Yesterday, the Society for Science & the Public announced the top 40 finalists in the Regeneron Science Talent Search 2020, the nation's oldest and most prestigious science and math competition for high school seniors. Greenwich High School senior Raina Jain was among the list of finalists for her project: "Control of Varroa destructor Infestation with a Dual-Function Thymol Emitting Honey Bee Hive Entranceway."
The 2020 finalists were selected from 1,993 highly qualified entrants, all of whom completed an original research project and extensive application process. Earlier this month, the Society and Regeneron named the top 300 scholars, of which Greenwich High School had four students named: Cynthia Chen, Hiba Hussain, Raina Jain and Justin Speaker. The finalists were selected based on their projects' scientific rigor and their potential to become world-changing scientists and leaders. Since 2012, Greenwich High School has had four Science Talent Search Finalists: Stephen LeBreton in 2012, Annie Merrill in 2013, and two students in 2017, Ethan Novek and Derek Woo.
Greenwich High School Science Teacher and Research Advisor, Mr. Andrew Bramante said, "I'm very proud of Raina for her tremendous innovation, imagination, and vision, to create a solution that will safeguard our pollinators, and ensure the health of our food resources."

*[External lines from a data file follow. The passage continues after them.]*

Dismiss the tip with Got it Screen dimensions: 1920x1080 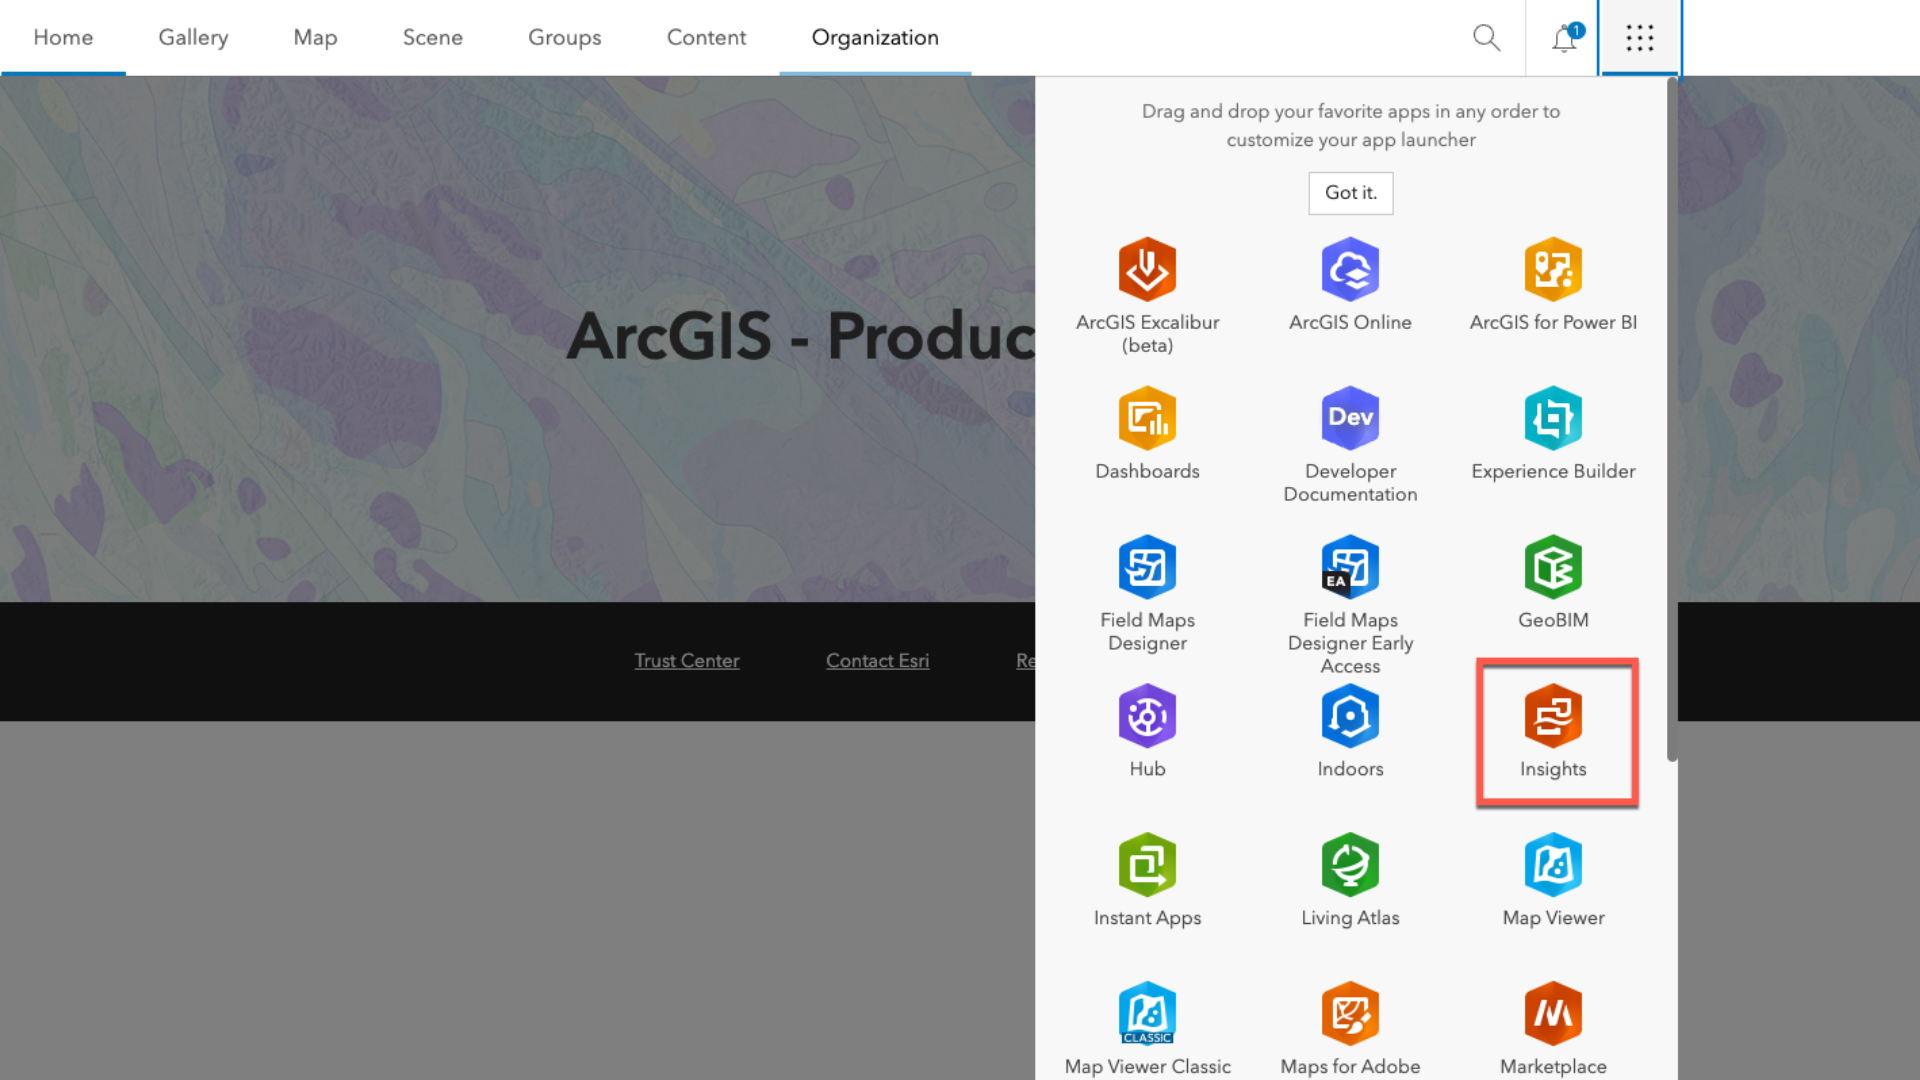click(x=1350, y=193)
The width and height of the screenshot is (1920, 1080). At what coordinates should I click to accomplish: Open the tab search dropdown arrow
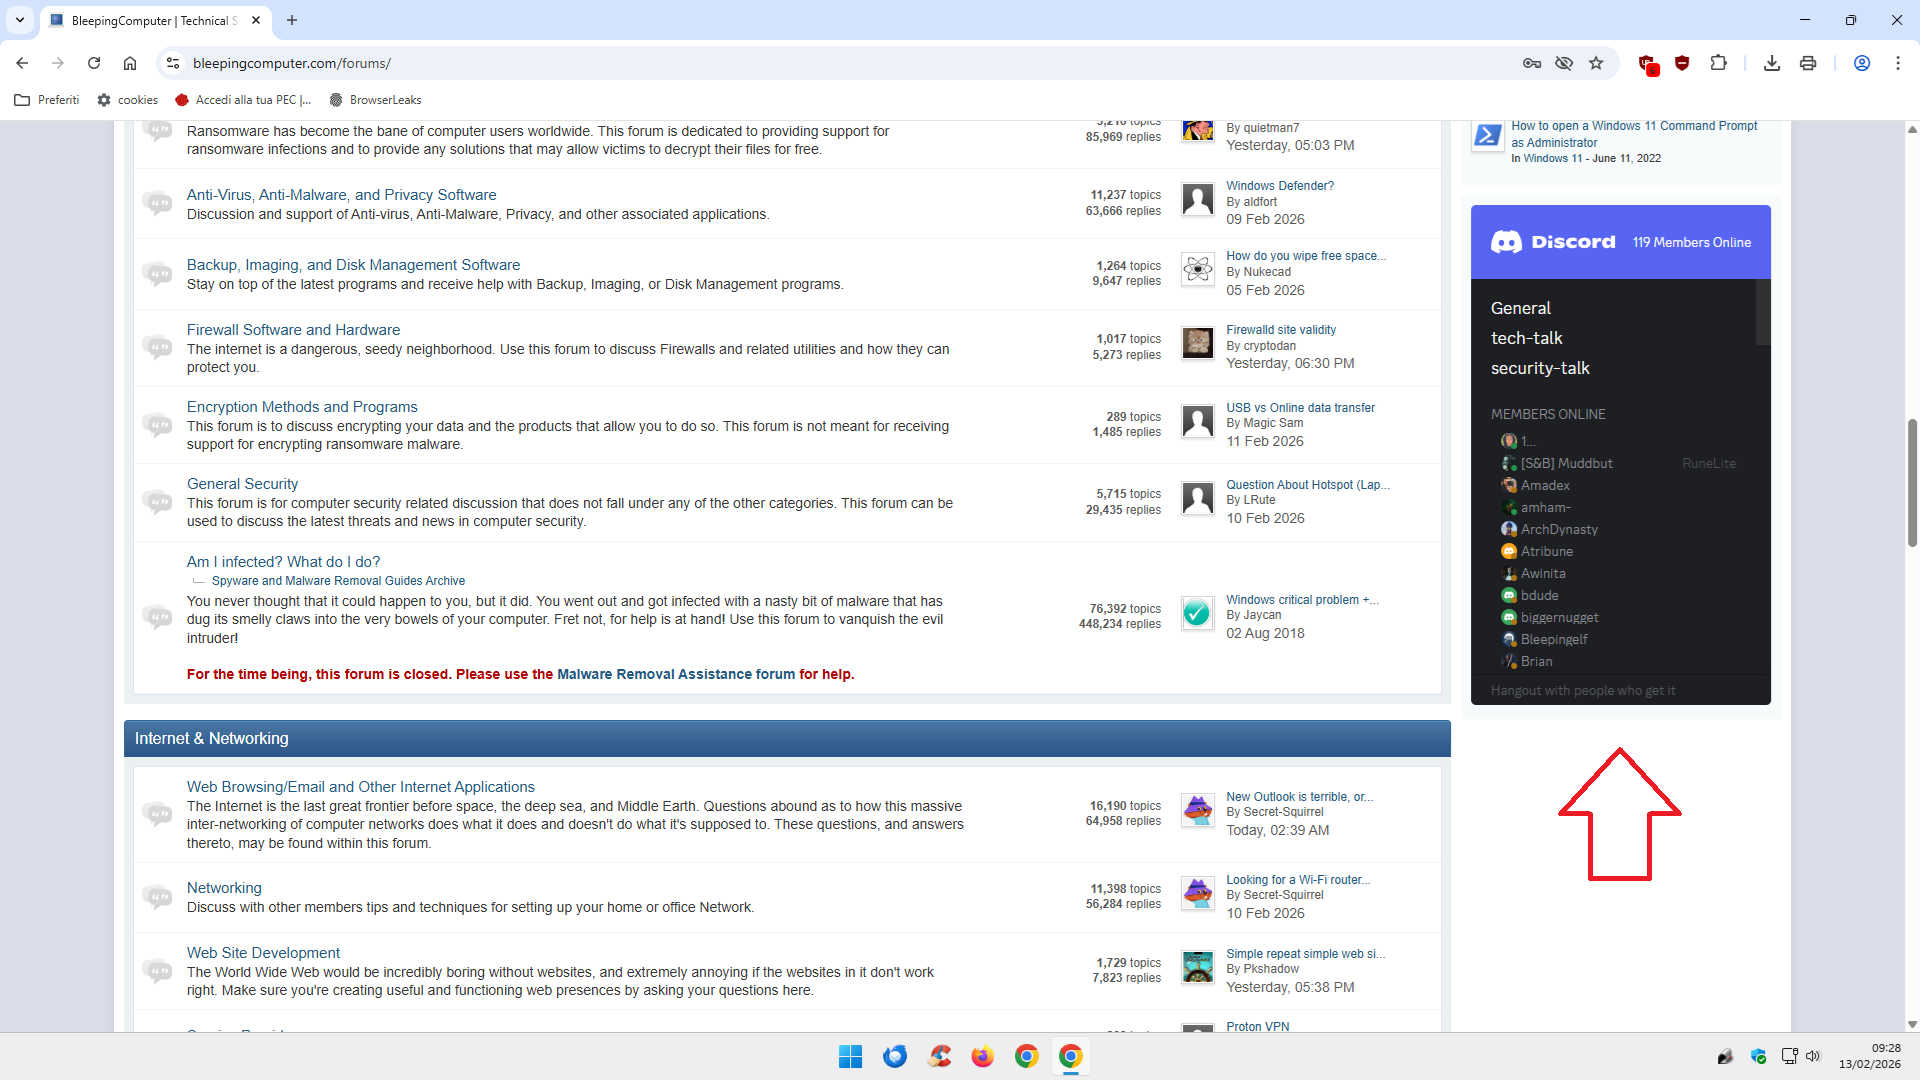pos(20,20)
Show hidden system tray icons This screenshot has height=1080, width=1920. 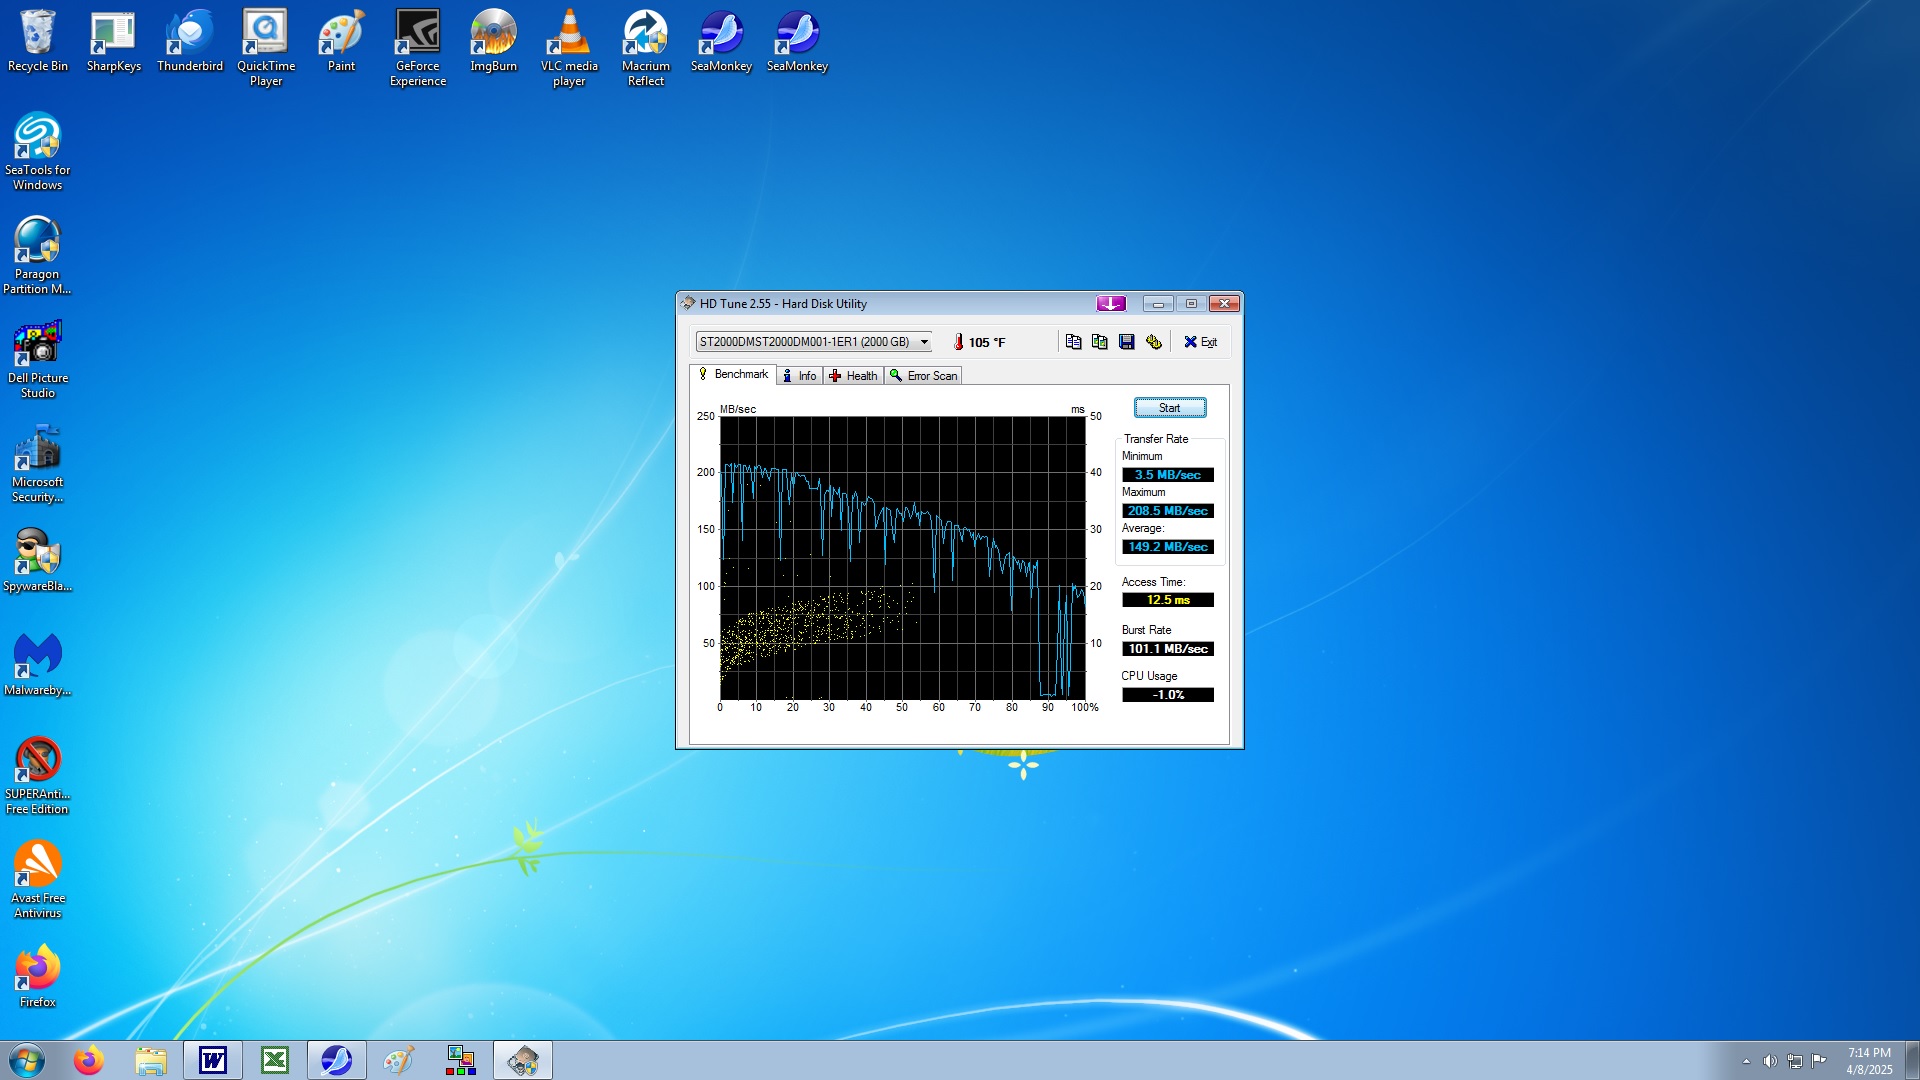pyautogui.click(x=1746, y=1061)
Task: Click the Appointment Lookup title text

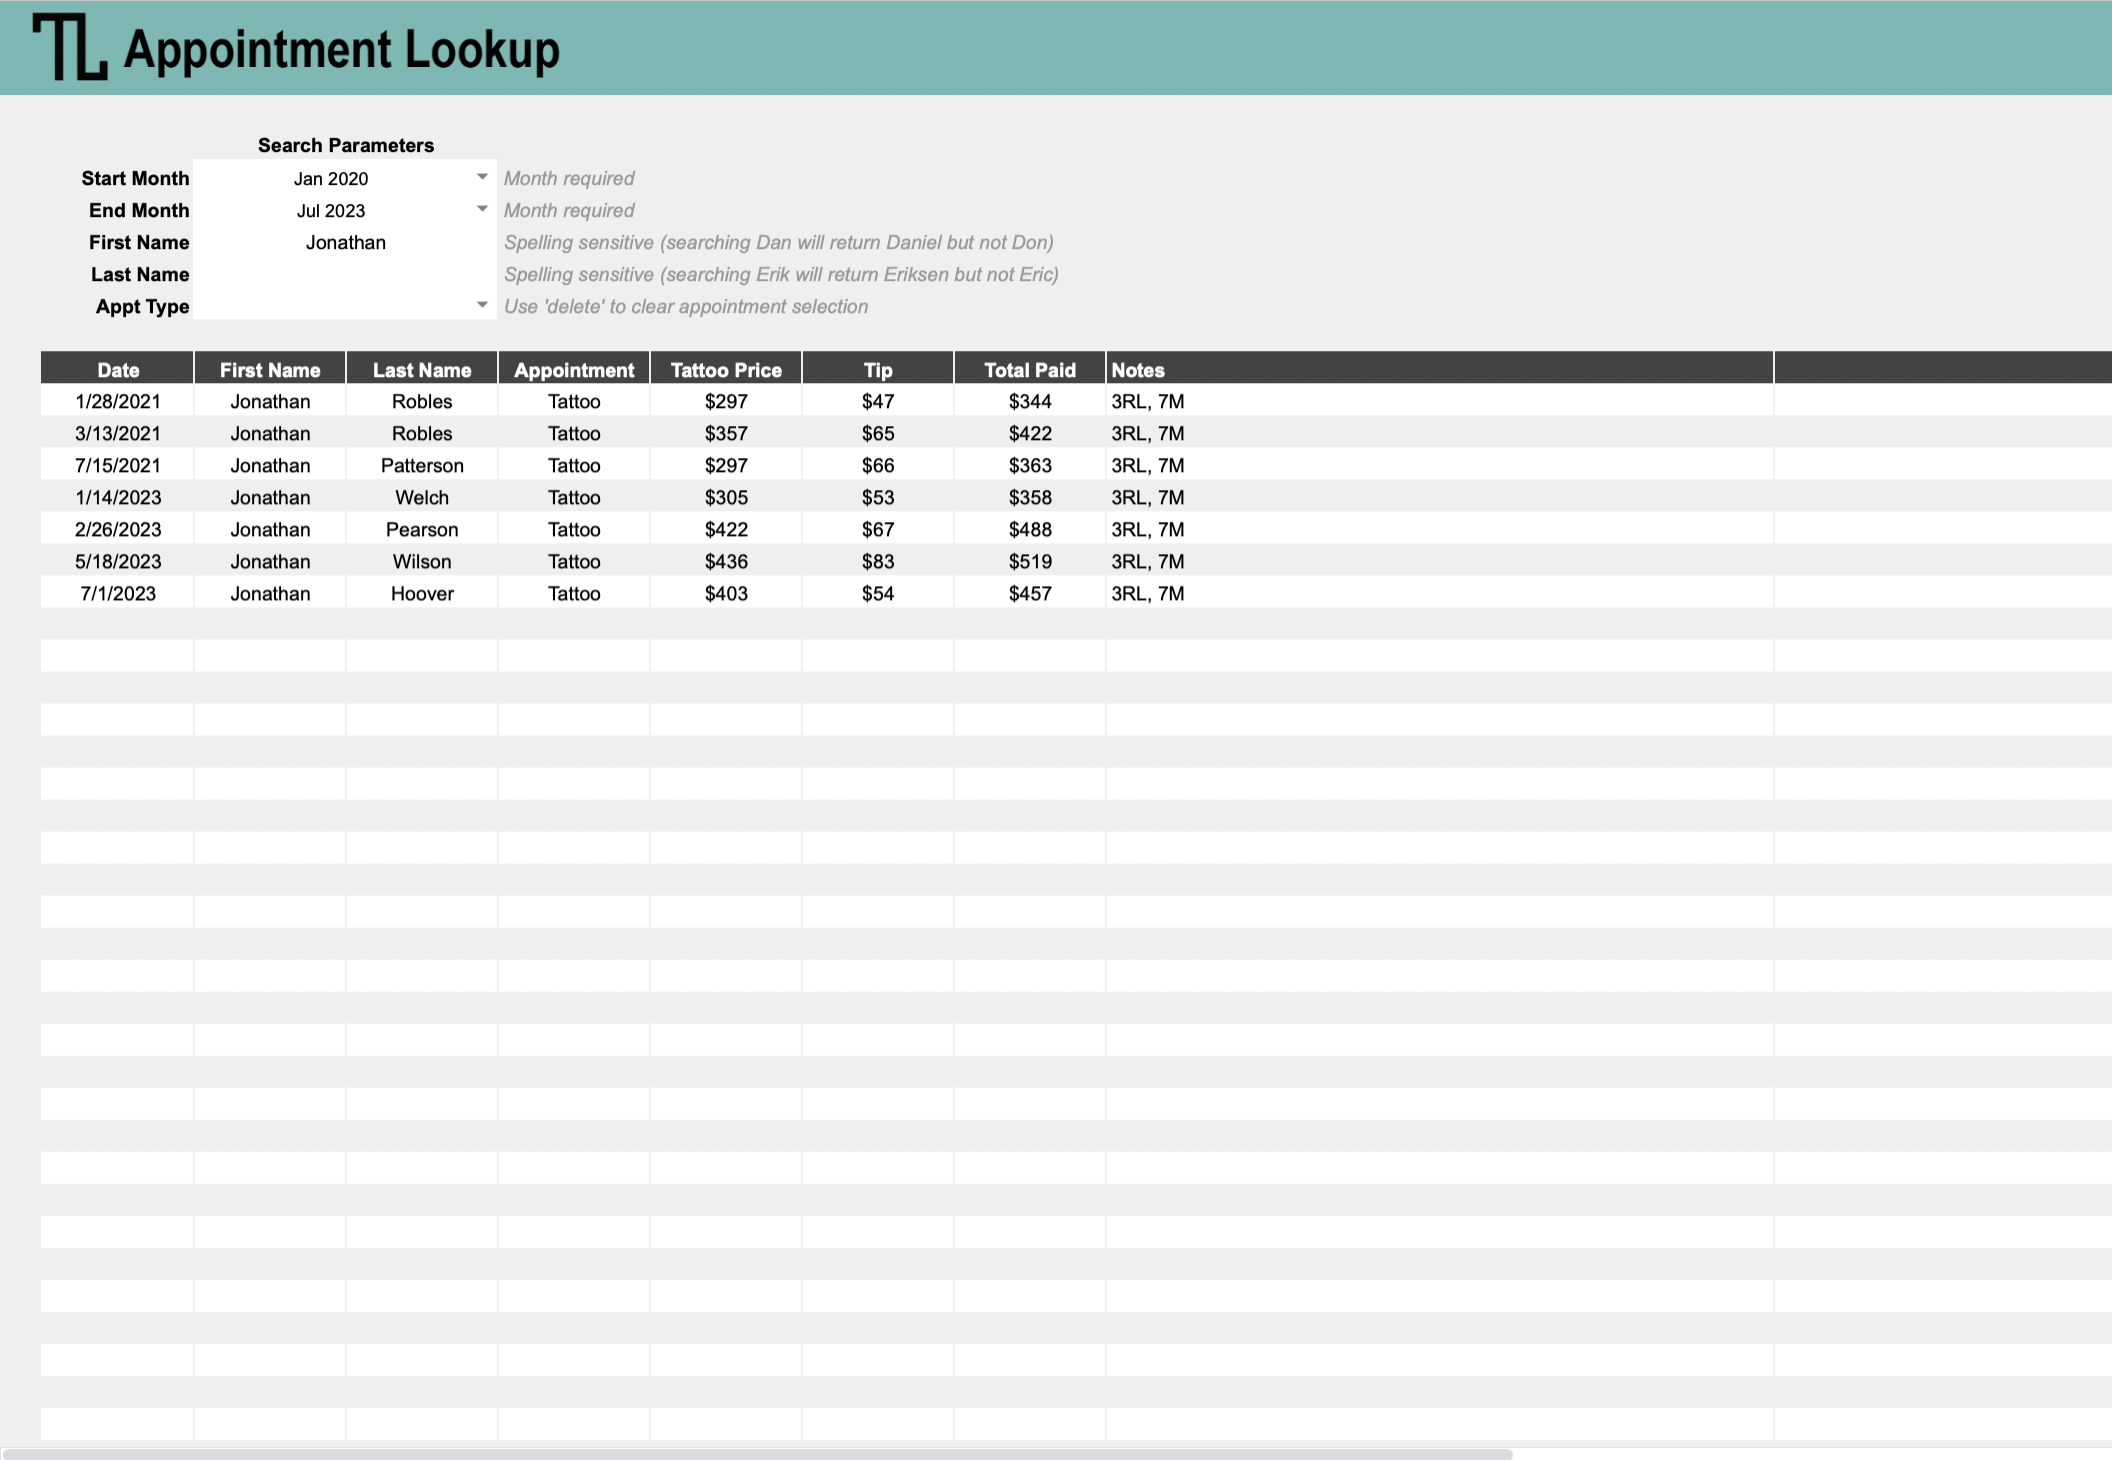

Raina Jain will travel to Washington, D.C. from March 5-11, 2020, where she will undergo a rigorous judging process and compete for more than $1.8 million in awards. She will also have an opportunity to interact with leading scientists, meet with Members of Congress and display her project to the public on March 8. The finalists are each awarded at least $25,000, and the top 10 awards range from $40,000 to $250,000. The top 10 Regeneron Science Talent Search 2020 winners will be announced at a black-tie gala awards ceremony at the National Building Museum on March 10. In total, more than $3 million in awards will be distributed throughout the Regeneron Science Talent Search, which includes the awards to finalists as well as the $2,000 provided to each of the Top 300 Scholars and their schools.
About Raina Jain's Project
"Control of Varroa destructor Infestation with a Dual-function, Thymol-Emitting Honey Bee Hive Entranceway"
Recent research findings have provided compelling evidence that the disappearance of our honey bees can be attributed to the infestation of beehives by Varroa destructor, a bee-specific parasite (mite) that draws the fat bodies (or liver) from honey bees and their larvae. Bee fat bodies are responsible for many important functions that provide overall health to our honey producers, including resistance to pesticides. With these findings, it is clear that varroa mites are responsible for Colony Collapse Disorder. In Raina's research, she developed a dual-function thymol-emitting bee-hive entranceway that will remove (and kill) varroa mites that are attached to passing bees simply from the rubbing action as bees pass through the holes of the entranceway. Simultaneously, the entranceway emits thymol gas within the hive, creating a hostile environment for the mites, in order to protect their attack of the unborn bee larvae. Her invention is currently being tested in bee hives throughout the USA. The data from these beekeepers thus far is positive and exciting, suggesting that her invention has the potential to save the honey bees.
About the Regeneron Science Talent Search
The Regeneron Science Talent Search, a program of Society for Science & the Public since 1942, is the nation's oldest and most prestigious science and math competition for high school seniors. Each year, around 2,000 student entrants submit original research in critically important scientific fields of study and are judged by leading experts in their fields. Unique among high school competitions in the U.S. and around the world, the Regeneron Science Talent Search focuses on identifying, inspiring and engaging the nation's most promising young scientists who are creating the ideas that could solve society's most urgent challenges.
In 2017, Regeneron became only the third sponsor of the Science Talent Search as a way to help reward and celebrate the best and brightest young minds and encourage them to pursue careers in STEM as a way to positively impact the world. Through its 10-year, $100 million commitment, Regeneron nearly doubled the overall award distribution to $3.1 million annually, increasing the top award to $250,000 and doubling the awards for the top 300 scholars and their schools to $2,000 each to inspire more young people to engage in science.
Program alumni include recipients of the world's most coveted science and math honors, including 11 National Medals of Science, five Breakthrough Prizes, 21 MacArthur Foundation Fellowships, two Fields Medals and 13 Nobel Prizes.